The previous stated variables probably contribute to the learning gap as well; but, it appears that a child’s exposure to language spoken before the age of 3 has even more of a profound impact on their ability to learn. Simply stated, the more you talk to your child–especially early on–the better! Rosenberg goes on to describe the results of research into words spoken in various types of homes:
“The disparity was staggering. Children whose families were on welfare heard about 600 words per hour. Working-class children heard 1,200 words per hour, and children from professional families heard 2,100 words. By age 3, a poor child would have heard 30 million fewer words in his home environment than a child from a professional family. And the disparity mattered: the greater the number of words children heard from their parents or caregivers before they were 3, the higher their IQ and the better they did in school. TV talk not only didn’t help, it was detrimental.”

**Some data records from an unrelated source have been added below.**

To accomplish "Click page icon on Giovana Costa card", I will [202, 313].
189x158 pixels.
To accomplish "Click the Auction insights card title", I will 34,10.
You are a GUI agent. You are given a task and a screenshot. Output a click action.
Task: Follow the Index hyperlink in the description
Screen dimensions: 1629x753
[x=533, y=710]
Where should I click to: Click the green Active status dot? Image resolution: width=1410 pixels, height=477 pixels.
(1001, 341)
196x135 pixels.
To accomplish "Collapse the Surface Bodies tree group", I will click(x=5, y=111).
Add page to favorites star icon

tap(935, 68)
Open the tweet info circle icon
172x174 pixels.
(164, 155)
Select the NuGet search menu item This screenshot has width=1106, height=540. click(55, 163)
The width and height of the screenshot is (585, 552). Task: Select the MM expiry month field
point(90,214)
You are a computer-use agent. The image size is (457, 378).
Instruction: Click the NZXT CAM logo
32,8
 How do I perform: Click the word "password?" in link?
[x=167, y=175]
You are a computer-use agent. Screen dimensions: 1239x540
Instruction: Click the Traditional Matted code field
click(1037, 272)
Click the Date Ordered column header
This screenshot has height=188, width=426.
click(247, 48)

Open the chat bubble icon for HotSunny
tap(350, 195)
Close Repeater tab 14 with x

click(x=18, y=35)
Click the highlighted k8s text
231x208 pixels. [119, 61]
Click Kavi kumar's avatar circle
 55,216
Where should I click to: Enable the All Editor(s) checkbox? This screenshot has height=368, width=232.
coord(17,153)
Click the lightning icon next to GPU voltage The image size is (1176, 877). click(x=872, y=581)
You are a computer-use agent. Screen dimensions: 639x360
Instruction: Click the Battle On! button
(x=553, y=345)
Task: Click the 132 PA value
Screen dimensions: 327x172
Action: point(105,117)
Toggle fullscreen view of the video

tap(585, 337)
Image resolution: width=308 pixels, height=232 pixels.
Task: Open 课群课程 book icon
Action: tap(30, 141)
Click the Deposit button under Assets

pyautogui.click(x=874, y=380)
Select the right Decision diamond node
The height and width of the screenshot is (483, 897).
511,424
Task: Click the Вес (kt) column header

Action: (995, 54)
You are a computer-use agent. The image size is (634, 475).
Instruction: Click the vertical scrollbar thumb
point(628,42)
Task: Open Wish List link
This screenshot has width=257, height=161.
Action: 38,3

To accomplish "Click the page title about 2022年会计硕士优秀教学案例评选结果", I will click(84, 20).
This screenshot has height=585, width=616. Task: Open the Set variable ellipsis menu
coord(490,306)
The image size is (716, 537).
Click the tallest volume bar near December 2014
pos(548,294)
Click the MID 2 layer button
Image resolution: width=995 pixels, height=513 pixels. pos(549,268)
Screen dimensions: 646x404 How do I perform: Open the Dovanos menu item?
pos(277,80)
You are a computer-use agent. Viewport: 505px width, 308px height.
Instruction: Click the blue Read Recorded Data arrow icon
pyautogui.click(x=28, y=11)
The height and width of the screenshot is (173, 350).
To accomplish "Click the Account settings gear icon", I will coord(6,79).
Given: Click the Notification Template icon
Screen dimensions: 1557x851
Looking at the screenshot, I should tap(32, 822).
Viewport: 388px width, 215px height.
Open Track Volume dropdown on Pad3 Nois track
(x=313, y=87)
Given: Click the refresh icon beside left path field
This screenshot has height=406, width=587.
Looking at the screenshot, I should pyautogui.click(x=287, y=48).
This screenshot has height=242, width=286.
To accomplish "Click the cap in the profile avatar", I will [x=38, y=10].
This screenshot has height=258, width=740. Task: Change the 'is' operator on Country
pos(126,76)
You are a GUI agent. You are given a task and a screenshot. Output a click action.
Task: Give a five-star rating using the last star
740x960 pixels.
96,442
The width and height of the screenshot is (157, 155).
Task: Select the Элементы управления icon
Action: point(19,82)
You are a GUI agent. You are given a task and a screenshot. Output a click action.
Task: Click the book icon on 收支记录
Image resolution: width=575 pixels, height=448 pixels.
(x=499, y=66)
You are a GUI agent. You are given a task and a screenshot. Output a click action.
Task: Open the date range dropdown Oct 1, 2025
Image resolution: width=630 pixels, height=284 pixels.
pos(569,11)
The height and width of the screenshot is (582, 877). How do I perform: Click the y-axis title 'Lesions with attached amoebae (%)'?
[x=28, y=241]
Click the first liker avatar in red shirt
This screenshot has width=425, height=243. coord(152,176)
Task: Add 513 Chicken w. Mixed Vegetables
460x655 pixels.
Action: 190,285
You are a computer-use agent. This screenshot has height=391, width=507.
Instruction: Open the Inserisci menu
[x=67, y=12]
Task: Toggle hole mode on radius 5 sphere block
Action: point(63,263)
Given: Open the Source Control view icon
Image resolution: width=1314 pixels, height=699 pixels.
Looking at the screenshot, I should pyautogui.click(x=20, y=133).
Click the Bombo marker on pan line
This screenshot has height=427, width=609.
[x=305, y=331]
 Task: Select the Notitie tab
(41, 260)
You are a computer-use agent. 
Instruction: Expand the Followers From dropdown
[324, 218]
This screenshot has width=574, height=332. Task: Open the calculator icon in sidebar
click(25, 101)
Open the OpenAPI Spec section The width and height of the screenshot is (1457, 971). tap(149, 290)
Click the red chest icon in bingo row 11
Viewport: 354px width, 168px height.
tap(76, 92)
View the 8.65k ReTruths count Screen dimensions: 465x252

Now if you have a young child in your home, and you need some motivation to put away your smartphone and turn off the television, this may just do it for you. What a truly simple, common-sense solution to raising educated children: Just talk to them more! Now. it is very curious to me why, generally speaking, poor families don’t talk as much as wealthier ones. I would suspect that in homes across the socioeconomic spectrum the amount of time spent talking has been steadily declining. It stands to reason with all the electronic media distractions, as well as our hectic modern lifestyles, that we would talk less and less to our children (and each other). So if we reverse this trend and start talking more to our babies and toddlers (rather than having the television talk to them) it seems we would see stronger academic results in the future. Well, long before modern educational research, Moses repeatedly spoke to the Israelites about the power of talking to their children. He wasn’t as concerned with the IQs or academic success of Israel’s children, but rather for their love for God and His commands. So after exhorting the adults to fear God and keep his statutes, Moses said these words that we have recorded for us in Deuteronomy 6:
5 You shall love the Lord your God with all your heart and with all your soul and with all your might. 6 And these words that I command you today shall be on your heart. 7 You shall teach them diligently to your children, and shall talk of them when you sit in your house, and when you walk by the way, and when you lie down, and when you rise. 8 You shall bind them as a sign on your hand, and they shall be as frontlets between your eyes. 9 You shall write them on the doorposts of your house and on your gates.
God’s Word makes the clear connection between “teaching” and “talking” to your children. This form of informal education is one of the best ways for your child to learn from infancy who God is and the power of God unto salvation. Parents talking to their children as they sit in their homes or walk along the way (or drive down the road in their SUV) will bring about dramatic effects, by the power of the Spirit. It’s a shame that even many Christian parents are neglecting this very natural and powerful way of contributing to the Christian education of their children. To defer to the church, the Sunday School, the pastor, the Christian school teacher–or worse, to the TV or computer–is not good enough. Talk to your children about anything and everything from the day you lay eyes on them. They need to hear your voice, and more importantly, hear you speak of the amazing grace and power of God–and your love for Him!